A block of data:
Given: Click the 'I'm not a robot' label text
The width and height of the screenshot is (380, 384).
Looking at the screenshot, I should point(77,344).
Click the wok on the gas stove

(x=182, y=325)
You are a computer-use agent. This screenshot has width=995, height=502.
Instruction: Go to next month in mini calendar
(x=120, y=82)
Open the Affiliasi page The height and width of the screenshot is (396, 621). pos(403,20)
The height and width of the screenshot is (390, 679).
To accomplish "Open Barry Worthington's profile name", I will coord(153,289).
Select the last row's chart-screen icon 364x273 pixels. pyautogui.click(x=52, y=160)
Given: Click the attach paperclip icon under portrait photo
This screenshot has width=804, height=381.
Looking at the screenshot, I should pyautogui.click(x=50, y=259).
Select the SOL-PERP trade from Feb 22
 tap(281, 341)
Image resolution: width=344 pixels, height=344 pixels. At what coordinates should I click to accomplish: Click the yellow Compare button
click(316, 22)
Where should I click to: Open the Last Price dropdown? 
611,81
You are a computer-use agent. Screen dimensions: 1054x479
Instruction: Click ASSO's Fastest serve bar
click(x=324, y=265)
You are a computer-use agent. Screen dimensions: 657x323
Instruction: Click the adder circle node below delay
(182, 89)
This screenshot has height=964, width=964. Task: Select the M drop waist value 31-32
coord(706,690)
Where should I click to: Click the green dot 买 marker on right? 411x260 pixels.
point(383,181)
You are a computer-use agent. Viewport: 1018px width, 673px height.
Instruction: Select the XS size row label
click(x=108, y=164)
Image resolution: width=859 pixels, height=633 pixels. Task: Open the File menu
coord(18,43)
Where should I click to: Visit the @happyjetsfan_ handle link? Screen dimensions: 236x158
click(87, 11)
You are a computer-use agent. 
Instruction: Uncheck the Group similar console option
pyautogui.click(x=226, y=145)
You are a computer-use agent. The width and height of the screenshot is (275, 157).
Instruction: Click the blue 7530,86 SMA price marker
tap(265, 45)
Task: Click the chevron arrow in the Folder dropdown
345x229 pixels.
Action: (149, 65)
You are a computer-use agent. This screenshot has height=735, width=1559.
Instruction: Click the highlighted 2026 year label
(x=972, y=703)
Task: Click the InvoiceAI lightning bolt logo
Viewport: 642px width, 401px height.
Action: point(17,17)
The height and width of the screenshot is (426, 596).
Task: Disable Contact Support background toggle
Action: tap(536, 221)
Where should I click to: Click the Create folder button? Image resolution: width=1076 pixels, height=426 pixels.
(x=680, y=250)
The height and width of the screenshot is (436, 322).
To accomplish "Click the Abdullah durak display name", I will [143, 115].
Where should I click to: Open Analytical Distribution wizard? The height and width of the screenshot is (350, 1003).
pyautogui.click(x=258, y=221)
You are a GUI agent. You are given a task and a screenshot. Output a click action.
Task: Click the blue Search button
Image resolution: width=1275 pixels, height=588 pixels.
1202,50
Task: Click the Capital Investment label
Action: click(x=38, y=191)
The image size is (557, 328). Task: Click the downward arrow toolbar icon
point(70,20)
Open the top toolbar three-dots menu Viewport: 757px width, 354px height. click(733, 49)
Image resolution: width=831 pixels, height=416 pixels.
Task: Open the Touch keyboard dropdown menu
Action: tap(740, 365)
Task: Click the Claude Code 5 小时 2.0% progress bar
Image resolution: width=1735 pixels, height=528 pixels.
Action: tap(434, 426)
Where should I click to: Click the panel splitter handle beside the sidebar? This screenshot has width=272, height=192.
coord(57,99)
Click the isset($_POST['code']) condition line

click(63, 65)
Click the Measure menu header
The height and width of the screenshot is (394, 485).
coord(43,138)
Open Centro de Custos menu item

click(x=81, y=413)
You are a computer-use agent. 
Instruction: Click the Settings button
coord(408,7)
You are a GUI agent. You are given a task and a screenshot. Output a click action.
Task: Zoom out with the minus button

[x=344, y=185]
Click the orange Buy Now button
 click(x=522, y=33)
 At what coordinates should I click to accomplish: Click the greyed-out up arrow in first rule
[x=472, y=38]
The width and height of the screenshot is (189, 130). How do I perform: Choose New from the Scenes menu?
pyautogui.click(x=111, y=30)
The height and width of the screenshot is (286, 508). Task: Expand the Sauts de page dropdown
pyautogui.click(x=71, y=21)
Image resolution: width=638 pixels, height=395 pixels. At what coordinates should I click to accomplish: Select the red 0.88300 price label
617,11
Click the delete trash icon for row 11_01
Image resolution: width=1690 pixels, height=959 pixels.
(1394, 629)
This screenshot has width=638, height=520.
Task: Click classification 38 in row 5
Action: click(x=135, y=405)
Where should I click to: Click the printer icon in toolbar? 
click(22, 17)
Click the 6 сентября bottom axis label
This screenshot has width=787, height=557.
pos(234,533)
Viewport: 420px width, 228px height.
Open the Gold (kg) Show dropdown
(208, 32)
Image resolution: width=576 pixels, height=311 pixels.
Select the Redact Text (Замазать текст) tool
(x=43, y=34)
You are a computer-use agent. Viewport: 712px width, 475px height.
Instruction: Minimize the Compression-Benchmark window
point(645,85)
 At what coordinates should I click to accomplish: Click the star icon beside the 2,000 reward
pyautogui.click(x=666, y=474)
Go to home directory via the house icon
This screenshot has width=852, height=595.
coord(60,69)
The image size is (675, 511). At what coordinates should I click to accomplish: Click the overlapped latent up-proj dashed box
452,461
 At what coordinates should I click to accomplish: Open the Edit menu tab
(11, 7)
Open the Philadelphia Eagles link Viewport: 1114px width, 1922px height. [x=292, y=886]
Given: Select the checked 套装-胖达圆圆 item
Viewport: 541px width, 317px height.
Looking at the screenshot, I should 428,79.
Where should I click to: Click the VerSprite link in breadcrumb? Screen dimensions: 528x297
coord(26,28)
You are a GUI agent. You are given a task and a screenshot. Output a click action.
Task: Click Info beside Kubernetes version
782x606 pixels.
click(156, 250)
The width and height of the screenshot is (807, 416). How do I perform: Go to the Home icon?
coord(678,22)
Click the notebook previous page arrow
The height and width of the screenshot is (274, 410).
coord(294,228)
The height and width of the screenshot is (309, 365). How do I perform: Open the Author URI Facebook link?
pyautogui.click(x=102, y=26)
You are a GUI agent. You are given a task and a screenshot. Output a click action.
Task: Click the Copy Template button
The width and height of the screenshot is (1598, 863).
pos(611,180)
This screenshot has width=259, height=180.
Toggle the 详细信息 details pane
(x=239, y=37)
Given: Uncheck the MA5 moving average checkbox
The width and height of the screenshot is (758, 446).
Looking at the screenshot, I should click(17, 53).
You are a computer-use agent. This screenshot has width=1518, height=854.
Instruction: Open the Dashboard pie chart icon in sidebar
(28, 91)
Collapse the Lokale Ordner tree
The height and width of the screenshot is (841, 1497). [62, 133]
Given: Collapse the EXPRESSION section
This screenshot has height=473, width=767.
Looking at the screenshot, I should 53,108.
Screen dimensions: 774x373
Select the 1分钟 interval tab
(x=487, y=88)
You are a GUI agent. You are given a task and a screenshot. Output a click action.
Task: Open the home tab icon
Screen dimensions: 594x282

:: Exercise directions ::
Copy out every one of the records above, putting "GUI agent" in place of "computer-use agent" and leaving everything else as it is.

:: Answer to the task ::
Given: Click the 'I'm not a robot' label text
The width and height of the screenshot is (380, 384).
Looking at the screenshot, I should point(77,344).
Click the wok on the gas stove

(x=182, y=325)
You are a GUI agent. This screenshot has width=995, height=502.
Instruction: Go to next month in mini calendar
(x=120, y=82)
Open the Affiliasi page The height and width of the screenshot is (396, 621). pos(403,20)
The height and width of the screenshot is (390, 679).
To accomplish "Open Barry Worthington's profile name", I will coord(153,289).
Select the last row's chart-screen icon 364x273 pixels. pyautogui.click(x=52, y=160)
Given: Click the attach paperclip icon under portrait photo
This screenshot has width=804, height=381.
Looking at the screenshot, I should pyautogui.click(x=50, y=259).
Select the SOL-PERP trade from Feb 22
 tap(281, 341)
Image resolution: width=344 pixels, height=344 pixels. At what coordinates should I click to accomplish: Click the yellow Compare button
click(316, 22)
Where should I click to: Open the Last Price dropdown? 
611,81
You are a GUI agent. Screen dimensions: 1054x479
Instruction: Click ASSO's Fastest serve bar
click(x=324, y=265)
You are a GUI agent. Screen dimensions: 657x323
Instruction: Click the adder circle node below delay
(182, 89)
This screenshot has height=964, width=964. Task: Select the M drop waist value 31-32
coord(706,690)
Where should I click to: Click the green dot 买 marker on right? 411x260 pixels.
point(383,181)
You are a GUI agent. Viewport: 1018px width, 673px height.
Instruction: Select the XS size row label
click(x=108, y=164)
Image resolution: width=859 pixels, height=633 pixels. Task: Open the File menu
coord(18,43)
Where should I click to: Visit the @happyjetsfan_ handle link? Screen dimensions: 236x158
click(87, 11)
You are a GUI agent. 
Instruction: Uncheck the Group similar console option
pyautogui.click(x=226, y=145)
You are a GUI agent. The width and height of the screenshot is (275, 157).
Instruction: Click the blue 7530,86 SMA price marker
tap(265, 45)
Task: Click the chevron arrow in the Folder dropdown
345x229 pixels.
Action: (149, 65)
You are a GUI agent. This screenshot has height=735, width=1559.
Instruction: Click the highlighted 2026 year label
(x=972, y=703)
Task: Click the InvoiceAI lightning bolt logo
Viewport: 642px width, 401px height.
Action: point(17,17)
The height and width of the screenshot is (426, 596).
Task: Disable Contact Support background toggle
Action: tap(536, 221)
Where should I click to: Click the Create folder button? Image resolution: width=1076 pixels, height=426 pixels.
(x=680, y=250)
The height and width of the screenshot is (436, 322).
To accomplish "Click the Abdullah durak display name", I will [143, 115].
Where should I click to: Open Analytical Distribution wizard? The height and width of the screenshot is (350, 1003).
pyautogui.click(x=258, y=221)
You are a GUI agent. You are given a task and a screenshot. Output a click action.
Task: Click the blue Search button
Image resolution: width=1275 pixels, height=588 pixels.
1202,50
Task: Click the Capital Investment label
Action: click(x=38, y=191)
The image size is (557, 328). Task: Click the downward arrow toolbar icon
point(70,20)
Open the top toolbar three-dots menu Viewport: 757px width, 354px height. click(733, 49)
Image resolution: width=831 pixels, height=416 pixels.
Task: Open the Touch keyboard dropdown menu
Action: tap(740, 365)
Task: Click the Claude Code 5 小时 2.0% progress bar
Image resolution: width=1735 pixels, height=528 pixels.
Action: tap(434, 426)
Where should I click to: Click the panel splitter handle beside the sidebar? This screenshot has width=272, height=192.
coord(57,99)
Click the isset($_POST['code']) condition line

click(63, 65)
Click the Measure menu header
The height and width of the screenshot is (394, 485).
coord(43,138)
Open Centro de Custos menu item

click(x=81, y=413)
You are a GUI agent. 
Instruction: Click the Settings button
coord(408,7)
You are a GUI agent. You are given a task and a screenshot. Output a click action.
Task: Zoom out with the minus button

[x=344, y=185]
Click the orange Buy Now button
 click(x=522, y=33)
 At what coordinates should I click to accomplish: Click the greyed-out up arrow in first rule
[x=472, y=38]
The width and height of the screenshot is (189, 130). How do I perform: Choose New from the Scenes menu?
pyautogui.click(x=111, y=30)
The height and width of the screenshot is (286, 508). Task: Expand the Sauts de page dropdown
pyautogui.click(x=71, y=21)
Image resolution: width=638 pixels, height=395 pixels. At what coordinates should I click to accomplish: Select the red 0.88300 price label
617,11
Click the delete trash icon for row 11_01
Image resolution: width=1690 pixels, height=959 pixels.
(1394, 629)
This screenshot has width=638, height=520.
Task: Click classification 38 in row 5
Action: click(x=135, y=405)
Where should I click to: Click the printer icon in toolbar? 
click(22, 17)
Click the 6 сентября bottom axis label
This screenshot has width=787, height=557.
pos(234,533)
Viewport: 420px width, 228px height.
Open the Gold (kg) Show dropdown
(208, 32)
Image resolution: width=576 pixels, height=311 pixels.
Select the Redact Text (Замазать текст) tool
(x=43, y=34)
You are a GUI agent. Viewport: 712px width, 475px height.
Instruction: Minimize the Compression-Benchmark window
point(645,85)
 At what coordinates should I click to accomplish: Click the star icon beside the 2,000 reward
pyautogui.click(x=666, y=474)
Go to home directory via the house icon
This screenshot has width=852, height=595.
coord(60,69)
The image size is (675, 511). At what coordinates should I click to accomplish: Click the overlapped latent up-proj dashed box
452,461
 At what coordinates should I click to accomplish: Open the Edit menu tab
(11, 7)
Open the Philadelphia Eagles link Viewport: 1114px width, 1922px height. [x=292, y=886]
Given: Select the checked 套装-胖达圆圆 item
Viewport: 541px width, 317px height.
Looking at the screenshot, I should 428,79.
Where should I click to: Click the VerSprite link in breadcrumb? Screen dimensions: 528x297
coord(26,28)
You are a GUI agent. You are given a task and a screenshot. Output a click action.
Task: Click Info beside Kubernetes version
782x606 pixels.
click(156, 250)
The width and height of the screenshot is (807, 416). How do I perform: Go to the Home icon?
coord(678,22)
Click the notebook previous page arrow
The height and width of the screenshot is (274, 410).
coord(294,228)
The height and width of the screenshot is (309, 365). How do I perform: Open the Author URI Facebook link?
pyautogui.click(x=102, y=26)
You are a GUI agent. You are given a task and a screenshot. Output a click action.
Task: Click the Copy Template button
The width and height of the screenshot is (1598, 863).
pos(611,180)
This screenshot has width=259, height=180.
Toggle the 详细信息 details pane
(x=239, y=37)
Given: Uncheck the MA5 moving average checkbox
The width and height of the screenshot is (758, 446).
Looking at the screenshot, I should click(17, 53).
You are a GUI agent. This screenshot has width=1518, height=854.
Instruction: Open the Dashboard pie chart icon in sidebar
(28, 91)
Collapse the Lokale Ordner tree
The height and width of the screenshot is (841, 1497). [62, 133]
Given: Collapse the EXPRESSION section
This screenshot has height=473, width=767.
Looking at the screenshot, I should 53,108.
Screen dimensions: 774x373
Select the 1分钟 interval tab
(x=487, y=88)
You are a GUI agent. You are given a task and a screenshot. Output a click action.
Task: Open the home tab icon
Screen dimensions: 594x282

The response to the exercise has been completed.